From: Alex Rousskov <rousskov_at_measurement-factory.com>
Date: Tue, 17 Dec 2013 08:32:35 -0700

On 12/17/2013 03:12 AM, Kinkie wrote:
>>> The choice to make the vector size fixed does have some sense.
>>> std::vector::operator[] doesn't resize. If we want to make
>>> variable-size vectors, then add() becomes heavy because it must
>>> reserve() to resize chars_ if the vector is not big enough, and then
>>> we should de-inline add.. I'm fine either way, I leave the choice to
>>> you.
>>
>> Sorry, I was confused: I started thinking "number of characters in
>> CharacterSet" instead of "number of internal array elements". All
>> CharacterSets will have exactly 256 elements, of course (that condition
>> applies to many methods not just this one).
>
> This is not strictly necessary: at the expense of some computation the
> array should have at least (pseudo-code)
> max(asc(char[]))-min(asc(char[])) slots. At the expense of some (but
> less than in the previous case less) computation, at least
> max(asc(char[])). We'd have to check bounds in operator[],
> chars_.reserve() in add() and in operator += but that's about it. The
> expected saving is 1/2 to 2/3 of the memory (assuming we will mostly
> deal with 7-bit printable characters). Your call if it's worth it.

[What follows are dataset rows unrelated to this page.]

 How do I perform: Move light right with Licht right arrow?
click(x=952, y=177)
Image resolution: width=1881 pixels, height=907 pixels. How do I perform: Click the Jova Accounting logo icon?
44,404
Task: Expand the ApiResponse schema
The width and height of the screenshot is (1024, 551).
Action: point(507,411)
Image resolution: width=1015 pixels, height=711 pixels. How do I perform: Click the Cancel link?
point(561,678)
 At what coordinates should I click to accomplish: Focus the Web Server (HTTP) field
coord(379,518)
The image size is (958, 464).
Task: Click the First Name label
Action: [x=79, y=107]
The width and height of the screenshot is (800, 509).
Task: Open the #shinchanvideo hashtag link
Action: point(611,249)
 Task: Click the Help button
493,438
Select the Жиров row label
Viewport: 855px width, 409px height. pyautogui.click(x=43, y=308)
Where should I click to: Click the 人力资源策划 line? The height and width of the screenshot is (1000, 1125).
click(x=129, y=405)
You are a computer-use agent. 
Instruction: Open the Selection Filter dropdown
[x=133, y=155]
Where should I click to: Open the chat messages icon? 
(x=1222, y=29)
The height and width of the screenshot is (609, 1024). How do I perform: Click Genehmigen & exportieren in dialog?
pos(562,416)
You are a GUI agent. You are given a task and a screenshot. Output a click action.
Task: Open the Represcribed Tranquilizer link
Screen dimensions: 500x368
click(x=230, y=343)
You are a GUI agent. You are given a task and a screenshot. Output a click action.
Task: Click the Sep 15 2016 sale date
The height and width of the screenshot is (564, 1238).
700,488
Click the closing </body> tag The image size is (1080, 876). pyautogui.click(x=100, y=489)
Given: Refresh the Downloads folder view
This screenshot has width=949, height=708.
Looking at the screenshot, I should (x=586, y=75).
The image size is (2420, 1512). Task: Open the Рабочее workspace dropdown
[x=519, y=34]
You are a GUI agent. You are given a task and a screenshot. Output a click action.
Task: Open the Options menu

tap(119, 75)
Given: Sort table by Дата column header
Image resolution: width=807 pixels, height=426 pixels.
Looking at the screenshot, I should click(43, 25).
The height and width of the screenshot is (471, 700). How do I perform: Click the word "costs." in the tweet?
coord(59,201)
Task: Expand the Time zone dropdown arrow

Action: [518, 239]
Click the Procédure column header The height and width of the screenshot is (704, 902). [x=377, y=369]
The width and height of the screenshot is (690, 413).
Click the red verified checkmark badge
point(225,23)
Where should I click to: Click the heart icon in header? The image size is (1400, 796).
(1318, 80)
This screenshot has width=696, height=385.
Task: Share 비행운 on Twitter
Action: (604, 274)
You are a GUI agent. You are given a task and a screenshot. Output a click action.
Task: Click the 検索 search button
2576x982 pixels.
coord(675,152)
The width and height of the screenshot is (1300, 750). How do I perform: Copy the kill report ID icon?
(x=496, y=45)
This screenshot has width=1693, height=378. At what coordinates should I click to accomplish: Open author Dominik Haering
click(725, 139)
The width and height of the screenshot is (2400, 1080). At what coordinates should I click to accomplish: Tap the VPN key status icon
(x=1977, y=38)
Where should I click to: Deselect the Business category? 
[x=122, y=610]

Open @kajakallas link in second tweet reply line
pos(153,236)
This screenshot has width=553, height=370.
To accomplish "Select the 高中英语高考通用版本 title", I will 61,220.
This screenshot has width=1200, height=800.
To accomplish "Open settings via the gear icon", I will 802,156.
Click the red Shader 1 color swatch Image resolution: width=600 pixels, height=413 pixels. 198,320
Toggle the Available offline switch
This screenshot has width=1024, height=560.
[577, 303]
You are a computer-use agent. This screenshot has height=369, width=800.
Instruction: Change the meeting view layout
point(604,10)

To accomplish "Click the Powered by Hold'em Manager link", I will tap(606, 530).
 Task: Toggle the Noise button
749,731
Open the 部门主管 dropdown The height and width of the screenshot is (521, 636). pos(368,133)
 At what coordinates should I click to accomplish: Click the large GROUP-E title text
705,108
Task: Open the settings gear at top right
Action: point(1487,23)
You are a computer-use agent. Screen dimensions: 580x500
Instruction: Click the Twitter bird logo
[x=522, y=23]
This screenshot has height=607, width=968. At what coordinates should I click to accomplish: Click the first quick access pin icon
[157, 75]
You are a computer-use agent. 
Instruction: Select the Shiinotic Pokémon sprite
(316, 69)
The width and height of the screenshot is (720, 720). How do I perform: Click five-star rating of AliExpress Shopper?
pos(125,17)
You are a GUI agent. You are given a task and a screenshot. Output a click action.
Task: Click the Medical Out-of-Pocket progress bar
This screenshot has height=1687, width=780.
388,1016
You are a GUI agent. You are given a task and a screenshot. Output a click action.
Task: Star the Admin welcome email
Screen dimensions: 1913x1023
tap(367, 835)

I think it would be wrong to optimize CharacterSet RAM usage at the
expense of code speed and complexity. I recommend leaving all
CharacterSet storage containers at 256 bytes, at least for now.

>>>> Rewrite the += operator loop to simply
>>>> this->add() every character in the src set. Use std::for_each or another
>>>> <algorithm> for that if possible.
>>
>> I think the above is still valid though.
>
> Sure, it can be done. But it'd mean building a position-to-character
> mapping method (currently we only map character-to-position). This in
> turn would mean using a position-based loop and operator[] instead of
> an iterator. Is it worth it for something which is essentially a dumb
> copy on a probably-not-too-used operation?
> Note: I'm not resisting the change. Just pointing to the drawbacks I
> see so that an informed decision can be made :)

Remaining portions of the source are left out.